-- WORK INSTRUCTIONS --
Your answer should be an exact copy of the lines from the one containing "Screen dimensions: 518x874" through the last line of the records below, without any pictures.

Dataset entries:
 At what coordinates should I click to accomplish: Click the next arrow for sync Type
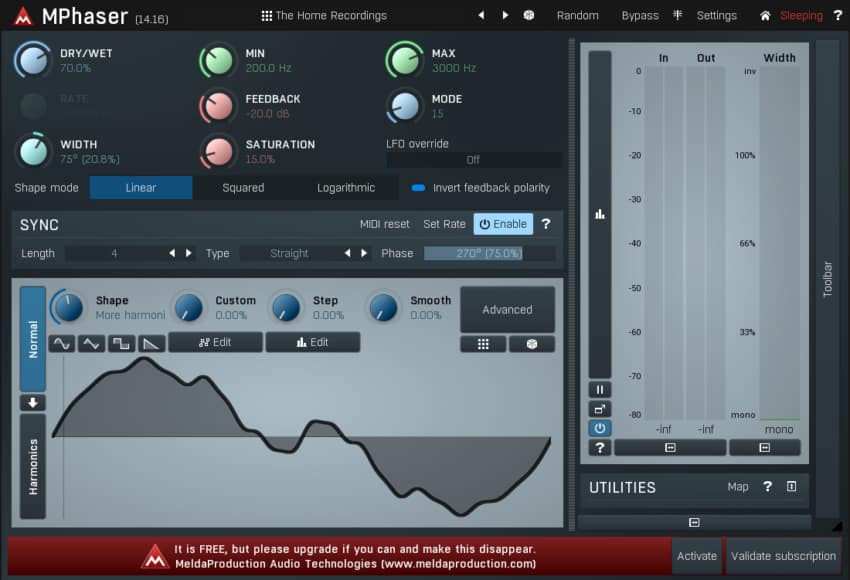coord(364,253)
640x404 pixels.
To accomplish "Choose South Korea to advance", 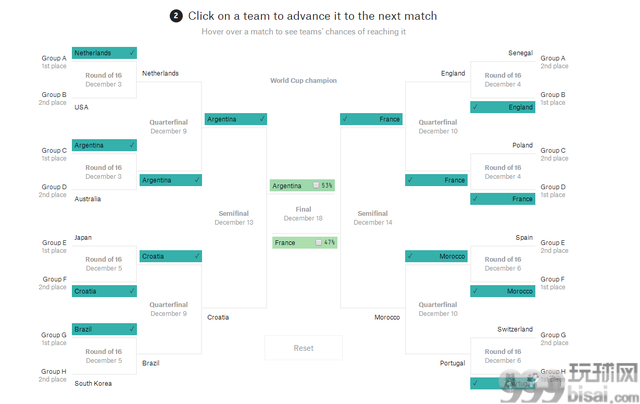I will [x=104, y=383].
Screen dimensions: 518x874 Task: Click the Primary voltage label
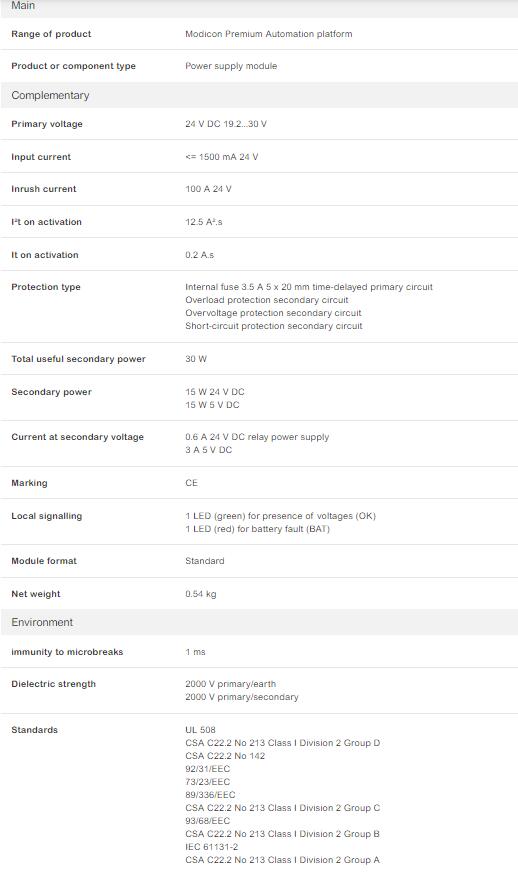coord(47,124)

-- ANSWER SPACE --
Screen dimensions: 518x874 Task: Click the Primary voltage label
coord(47,124)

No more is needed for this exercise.